Perl Classes, what is with Blessing Hashes?

I don't understand why a Perl constructor needs all this blessing, and why it is always done with a hash (it is possible to use other variable types, apparently).

How does it make any sense that a constructor would return a blessed reference to a hash when I create a new instance of a class? I could understand "return (this);" or something along those lines, but returning some other random variable just mystifies me (particularly when you are supposed to use a hash).

my ?var = new Test("foo");
package Test;
our $localvar;
sub new{
localvar = $_[1];
}


OK, so I have this basic class. I can set a class variable when I initialize it and then later use it like $var::localvar. But to have this actually compile and work in Perl I need to add in the line "return bless {}, shift;"???

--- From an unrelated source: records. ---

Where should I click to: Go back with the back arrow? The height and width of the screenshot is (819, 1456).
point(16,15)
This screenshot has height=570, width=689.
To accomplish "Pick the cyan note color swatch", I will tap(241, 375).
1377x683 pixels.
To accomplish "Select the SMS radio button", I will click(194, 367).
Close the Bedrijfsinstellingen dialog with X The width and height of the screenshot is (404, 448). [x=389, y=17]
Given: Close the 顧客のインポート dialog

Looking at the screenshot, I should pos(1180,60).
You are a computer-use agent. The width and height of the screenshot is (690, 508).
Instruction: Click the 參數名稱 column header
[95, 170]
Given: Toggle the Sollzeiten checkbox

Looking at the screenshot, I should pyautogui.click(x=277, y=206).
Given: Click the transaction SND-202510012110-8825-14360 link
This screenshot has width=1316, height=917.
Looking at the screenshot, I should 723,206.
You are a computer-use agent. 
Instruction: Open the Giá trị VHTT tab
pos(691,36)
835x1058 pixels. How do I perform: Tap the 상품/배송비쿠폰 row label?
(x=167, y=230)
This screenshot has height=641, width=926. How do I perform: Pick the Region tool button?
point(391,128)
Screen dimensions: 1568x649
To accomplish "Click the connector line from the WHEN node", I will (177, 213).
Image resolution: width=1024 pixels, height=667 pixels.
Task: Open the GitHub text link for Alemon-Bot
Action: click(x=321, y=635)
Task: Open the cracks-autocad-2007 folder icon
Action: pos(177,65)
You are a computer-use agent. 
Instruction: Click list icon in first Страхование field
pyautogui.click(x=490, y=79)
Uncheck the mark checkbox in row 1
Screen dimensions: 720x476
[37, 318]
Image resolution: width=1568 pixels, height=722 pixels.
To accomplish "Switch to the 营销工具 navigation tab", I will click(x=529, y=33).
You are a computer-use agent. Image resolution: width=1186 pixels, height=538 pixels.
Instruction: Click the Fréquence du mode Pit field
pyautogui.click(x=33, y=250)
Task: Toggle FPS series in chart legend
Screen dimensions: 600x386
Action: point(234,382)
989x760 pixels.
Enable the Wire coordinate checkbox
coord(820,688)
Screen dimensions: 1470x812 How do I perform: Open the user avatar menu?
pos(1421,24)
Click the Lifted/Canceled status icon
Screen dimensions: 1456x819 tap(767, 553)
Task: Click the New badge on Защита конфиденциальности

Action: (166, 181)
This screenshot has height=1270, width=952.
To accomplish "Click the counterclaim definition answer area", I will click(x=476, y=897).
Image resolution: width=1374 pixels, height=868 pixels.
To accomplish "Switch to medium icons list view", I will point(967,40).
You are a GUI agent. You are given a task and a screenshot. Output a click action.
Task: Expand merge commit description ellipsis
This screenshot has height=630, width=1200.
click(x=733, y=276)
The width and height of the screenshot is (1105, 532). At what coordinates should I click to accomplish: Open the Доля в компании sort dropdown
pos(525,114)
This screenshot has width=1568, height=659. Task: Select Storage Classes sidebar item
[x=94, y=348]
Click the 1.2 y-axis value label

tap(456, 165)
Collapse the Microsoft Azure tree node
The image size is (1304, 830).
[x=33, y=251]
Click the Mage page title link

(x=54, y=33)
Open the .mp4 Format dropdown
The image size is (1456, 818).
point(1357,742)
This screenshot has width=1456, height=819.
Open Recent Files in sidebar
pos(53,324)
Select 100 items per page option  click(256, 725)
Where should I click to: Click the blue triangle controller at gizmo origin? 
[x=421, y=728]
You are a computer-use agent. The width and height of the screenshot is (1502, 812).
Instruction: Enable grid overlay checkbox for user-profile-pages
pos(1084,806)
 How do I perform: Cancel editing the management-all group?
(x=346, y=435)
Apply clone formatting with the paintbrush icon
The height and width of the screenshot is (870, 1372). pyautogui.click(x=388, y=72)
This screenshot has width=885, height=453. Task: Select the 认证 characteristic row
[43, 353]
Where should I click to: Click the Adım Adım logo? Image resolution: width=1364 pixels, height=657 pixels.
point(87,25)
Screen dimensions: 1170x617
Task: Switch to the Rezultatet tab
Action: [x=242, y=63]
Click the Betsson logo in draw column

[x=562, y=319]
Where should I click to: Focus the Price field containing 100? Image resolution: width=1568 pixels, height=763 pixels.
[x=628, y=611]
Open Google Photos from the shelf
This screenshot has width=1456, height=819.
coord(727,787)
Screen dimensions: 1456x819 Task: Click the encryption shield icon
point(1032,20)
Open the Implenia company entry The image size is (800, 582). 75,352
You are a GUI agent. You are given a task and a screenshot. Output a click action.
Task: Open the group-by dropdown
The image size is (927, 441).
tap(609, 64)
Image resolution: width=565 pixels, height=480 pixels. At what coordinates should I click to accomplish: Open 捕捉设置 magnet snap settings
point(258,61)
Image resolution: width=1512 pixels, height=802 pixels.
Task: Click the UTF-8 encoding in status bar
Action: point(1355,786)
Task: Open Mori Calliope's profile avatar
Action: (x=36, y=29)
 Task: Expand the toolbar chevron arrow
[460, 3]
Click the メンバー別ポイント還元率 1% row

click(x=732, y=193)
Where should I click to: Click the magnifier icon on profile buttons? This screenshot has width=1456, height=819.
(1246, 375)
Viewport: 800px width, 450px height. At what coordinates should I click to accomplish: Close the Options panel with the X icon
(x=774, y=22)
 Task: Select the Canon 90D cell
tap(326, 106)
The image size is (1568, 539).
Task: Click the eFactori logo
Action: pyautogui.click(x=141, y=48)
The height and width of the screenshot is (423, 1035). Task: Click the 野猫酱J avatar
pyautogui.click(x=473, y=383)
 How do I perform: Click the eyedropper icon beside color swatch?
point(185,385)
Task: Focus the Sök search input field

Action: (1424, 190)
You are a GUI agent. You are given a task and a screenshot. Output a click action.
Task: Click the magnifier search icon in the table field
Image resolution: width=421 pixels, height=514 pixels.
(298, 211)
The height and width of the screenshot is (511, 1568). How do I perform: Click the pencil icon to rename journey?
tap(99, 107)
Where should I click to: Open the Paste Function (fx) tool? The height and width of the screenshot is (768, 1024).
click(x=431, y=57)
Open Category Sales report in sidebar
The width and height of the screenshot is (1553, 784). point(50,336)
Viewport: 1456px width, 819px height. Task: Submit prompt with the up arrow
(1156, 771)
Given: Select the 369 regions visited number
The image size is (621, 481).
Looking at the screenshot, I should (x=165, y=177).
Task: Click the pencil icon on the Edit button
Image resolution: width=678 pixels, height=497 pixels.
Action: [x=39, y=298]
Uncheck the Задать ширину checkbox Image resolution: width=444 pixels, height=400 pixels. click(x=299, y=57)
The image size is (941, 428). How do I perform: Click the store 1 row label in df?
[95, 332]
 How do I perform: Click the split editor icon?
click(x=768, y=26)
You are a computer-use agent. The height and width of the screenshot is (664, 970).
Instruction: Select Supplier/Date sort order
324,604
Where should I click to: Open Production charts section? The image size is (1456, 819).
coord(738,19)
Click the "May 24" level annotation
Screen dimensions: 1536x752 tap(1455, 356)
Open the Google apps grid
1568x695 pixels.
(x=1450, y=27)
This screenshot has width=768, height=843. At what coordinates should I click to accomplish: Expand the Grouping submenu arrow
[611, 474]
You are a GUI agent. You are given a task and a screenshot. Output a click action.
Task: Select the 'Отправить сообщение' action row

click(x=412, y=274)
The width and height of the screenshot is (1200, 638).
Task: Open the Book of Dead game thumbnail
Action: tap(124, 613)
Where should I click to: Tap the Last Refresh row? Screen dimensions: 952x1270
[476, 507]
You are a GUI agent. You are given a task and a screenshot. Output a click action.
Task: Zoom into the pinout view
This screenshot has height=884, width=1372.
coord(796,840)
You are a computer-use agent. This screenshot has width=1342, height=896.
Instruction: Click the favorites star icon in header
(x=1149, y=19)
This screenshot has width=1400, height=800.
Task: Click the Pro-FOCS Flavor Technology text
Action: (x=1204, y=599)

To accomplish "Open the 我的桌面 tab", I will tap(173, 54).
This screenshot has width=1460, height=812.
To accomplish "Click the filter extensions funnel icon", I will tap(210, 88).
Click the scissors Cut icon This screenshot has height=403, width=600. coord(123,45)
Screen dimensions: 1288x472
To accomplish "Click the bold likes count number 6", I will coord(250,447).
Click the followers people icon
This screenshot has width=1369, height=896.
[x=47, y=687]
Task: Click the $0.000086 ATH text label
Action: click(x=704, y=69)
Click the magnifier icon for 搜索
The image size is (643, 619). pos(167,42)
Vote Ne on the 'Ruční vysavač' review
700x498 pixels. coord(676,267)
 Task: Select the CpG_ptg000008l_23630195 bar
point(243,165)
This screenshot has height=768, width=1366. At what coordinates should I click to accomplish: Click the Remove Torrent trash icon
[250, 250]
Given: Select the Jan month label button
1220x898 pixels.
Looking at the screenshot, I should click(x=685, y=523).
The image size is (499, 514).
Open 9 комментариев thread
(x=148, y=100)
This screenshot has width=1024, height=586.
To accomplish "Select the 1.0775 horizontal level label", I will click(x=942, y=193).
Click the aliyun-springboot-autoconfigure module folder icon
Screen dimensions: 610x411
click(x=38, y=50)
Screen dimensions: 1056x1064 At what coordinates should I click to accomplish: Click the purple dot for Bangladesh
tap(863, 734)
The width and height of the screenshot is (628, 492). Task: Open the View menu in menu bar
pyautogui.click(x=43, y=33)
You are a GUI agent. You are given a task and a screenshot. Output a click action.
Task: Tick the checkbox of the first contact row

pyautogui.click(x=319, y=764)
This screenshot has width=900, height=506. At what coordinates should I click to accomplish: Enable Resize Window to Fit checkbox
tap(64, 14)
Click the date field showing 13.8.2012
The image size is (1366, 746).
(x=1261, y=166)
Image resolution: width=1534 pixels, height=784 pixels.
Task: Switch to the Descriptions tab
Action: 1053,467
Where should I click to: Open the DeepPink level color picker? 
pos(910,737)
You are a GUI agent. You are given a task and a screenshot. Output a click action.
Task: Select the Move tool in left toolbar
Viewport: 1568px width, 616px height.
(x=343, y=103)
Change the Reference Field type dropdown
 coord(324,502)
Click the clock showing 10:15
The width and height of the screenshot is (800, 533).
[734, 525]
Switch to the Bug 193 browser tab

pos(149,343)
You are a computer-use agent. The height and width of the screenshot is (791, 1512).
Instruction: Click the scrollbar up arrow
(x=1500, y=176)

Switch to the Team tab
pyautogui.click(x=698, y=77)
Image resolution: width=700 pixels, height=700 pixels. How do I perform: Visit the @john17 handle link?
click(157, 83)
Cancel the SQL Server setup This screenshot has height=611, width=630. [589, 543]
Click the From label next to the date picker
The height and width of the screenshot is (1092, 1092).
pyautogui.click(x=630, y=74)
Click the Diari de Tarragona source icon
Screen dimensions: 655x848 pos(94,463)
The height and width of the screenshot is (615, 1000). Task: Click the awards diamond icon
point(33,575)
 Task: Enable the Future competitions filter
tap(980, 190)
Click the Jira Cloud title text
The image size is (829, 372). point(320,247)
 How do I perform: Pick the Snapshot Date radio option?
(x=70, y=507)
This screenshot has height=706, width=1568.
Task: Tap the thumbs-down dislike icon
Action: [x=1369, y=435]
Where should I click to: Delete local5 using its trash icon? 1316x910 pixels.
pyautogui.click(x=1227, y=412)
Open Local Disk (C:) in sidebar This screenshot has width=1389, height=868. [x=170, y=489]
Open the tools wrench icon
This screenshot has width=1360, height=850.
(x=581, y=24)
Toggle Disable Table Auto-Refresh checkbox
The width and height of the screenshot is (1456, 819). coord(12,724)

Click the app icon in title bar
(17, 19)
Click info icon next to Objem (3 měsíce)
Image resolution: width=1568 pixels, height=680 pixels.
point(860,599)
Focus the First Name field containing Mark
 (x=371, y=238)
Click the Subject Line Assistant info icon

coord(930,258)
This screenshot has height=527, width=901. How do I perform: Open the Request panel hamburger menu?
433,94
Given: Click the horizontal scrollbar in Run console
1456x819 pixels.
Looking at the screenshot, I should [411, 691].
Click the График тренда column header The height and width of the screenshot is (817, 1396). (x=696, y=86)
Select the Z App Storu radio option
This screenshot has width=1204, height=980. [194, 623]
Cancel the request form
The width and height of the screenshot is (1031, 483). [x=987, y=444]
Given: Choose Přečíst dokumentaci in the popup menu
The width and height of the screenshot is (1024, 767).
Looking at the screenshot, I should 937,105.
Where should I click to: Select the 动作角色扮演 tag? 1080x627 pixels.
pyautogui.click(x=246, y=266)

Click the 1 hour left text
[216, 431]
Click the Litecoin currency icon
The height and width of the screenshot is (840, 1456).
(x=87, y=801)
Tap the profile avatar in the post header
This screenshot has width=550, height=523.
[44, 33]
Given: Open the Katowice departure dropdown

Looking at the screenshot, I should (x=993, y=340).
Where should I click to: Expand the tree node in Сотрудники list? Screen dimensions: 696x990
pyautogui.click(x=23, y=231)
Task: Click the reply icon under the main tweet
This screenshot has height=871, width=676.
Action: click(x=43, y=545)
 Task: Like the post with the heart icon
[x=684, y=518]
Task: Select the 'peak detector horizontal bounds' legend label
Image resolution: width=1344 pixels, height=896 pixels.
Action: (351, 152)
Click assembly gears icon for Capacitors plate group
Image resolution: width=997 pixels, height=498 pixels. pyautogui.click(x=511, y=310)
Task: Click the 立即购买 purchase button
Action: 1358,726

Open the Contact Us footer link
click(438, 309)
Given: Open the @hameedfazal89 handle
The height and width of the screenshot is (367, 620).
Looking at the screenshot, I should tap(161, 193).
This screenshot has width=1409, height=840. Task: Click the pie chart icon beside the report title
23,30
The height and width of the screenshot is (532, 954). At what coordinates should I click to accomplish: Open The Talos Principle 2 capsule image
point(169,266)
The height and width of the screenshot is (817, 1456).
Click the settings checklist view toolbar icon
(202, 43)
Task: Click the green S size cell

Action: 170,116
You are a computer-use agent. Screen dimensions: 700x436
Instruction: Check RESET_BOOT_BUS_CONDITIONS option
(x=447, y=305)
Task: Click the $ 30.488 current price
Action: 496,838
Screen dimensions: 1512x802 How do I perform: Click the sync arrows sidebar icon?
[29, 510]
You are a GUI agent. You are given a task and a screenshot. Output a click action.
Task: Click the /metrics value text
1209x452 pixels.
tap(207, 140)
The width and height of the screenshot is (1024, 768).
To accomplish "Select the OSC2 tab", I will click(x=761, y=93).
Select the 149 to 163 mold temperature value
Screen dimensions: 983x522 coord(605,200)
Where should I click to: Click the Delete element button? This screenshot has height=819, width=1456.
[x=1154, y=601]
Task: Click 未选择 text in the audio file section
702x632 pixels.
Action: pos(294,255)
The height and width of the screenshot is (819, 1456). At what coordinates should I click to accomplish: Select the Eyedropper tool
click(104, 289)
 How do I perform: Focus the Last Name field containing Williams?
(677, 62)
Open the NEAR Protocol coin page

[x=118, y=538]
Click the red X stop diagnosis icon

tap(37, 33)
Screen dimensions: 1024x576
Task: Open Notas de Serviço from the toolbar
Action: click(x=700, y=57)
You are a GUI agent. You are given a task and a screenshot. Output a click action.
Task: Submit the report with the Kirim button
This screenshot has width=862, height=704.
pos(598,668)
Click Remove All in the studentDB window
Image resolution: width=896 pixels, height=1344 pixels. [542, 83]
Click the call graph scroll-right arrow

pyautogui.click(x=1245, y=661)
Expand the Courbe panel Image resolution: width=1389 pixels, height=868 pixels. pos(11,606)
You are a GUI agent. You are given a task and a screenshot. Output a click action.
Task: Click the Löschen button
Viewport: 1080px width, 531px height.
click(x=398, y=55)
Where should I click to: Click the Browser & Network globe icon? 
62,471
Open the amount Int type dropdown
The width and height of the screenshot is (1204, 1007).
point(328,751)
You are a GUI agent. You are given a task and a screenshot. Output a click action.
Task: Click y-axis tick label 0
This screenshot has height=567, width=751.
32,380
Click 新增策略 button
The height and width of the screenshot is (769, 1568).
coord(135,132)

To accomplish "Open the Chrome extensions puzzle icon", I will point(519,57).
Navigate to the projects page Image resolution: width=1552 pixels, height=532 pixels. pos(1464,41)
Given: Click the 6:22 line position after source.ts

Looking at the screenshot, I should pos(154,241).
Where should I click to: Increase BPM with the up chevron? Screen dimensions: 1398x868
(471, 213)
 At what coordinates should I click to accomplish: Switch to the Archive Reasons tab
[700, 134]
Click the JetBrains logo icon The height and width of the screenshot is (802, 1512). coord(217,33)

It seems that this hash is sort of used as the instance of that class, with the methods being rather static. But you can still have class variables. It sounds like you are just linking a data object to a list of methods that take that object as a argument. But I am not sure why every tutorial would imply that you always use a hash if that was all that was happening. And I am confused why you have both this hash and any "our"s you declared in the class, they seem like mutually exclusive concepts?

Answer

It sounds like you are just linking a data object to a list of methods that take that object as a argument.

That's exactly what OO is, yes. The thing you return from the constructor is the instance. Unlike some other languages where the language creates a new "object instance" behind the scenes, and your constructor is just in charge of filling in slots, in Perl your constructor method gets to do the entire job. {} creates a reference to a new anonymous hash which will become the storage for the object, and bless is what actually turns that reference into an object, by tagging it with your class name.

But I am not sure why every tutorial would imply that you always use a hash if that was all that was happening.

A class can be any kind of reference, but a hash reference is the most useful and convenient, because hashes have named slots, so you can refer to your object's properties by name. There are examples out there of globref objects (filehandles and sockets), arrayref objects (rare, usually used for objects with only a few fields when the author is very concerned about speed and memory usage), and scalarref objects (often used to encapsulate a pointer returned by some C library). But hashref objects are "standard".

I can set a class variable when I initialize it and then later use it like ?var::localvar.

But why would you? Class variables are almost entirely useless, and there's no reason to bother with them until you have a grasp on more basic, and useful things.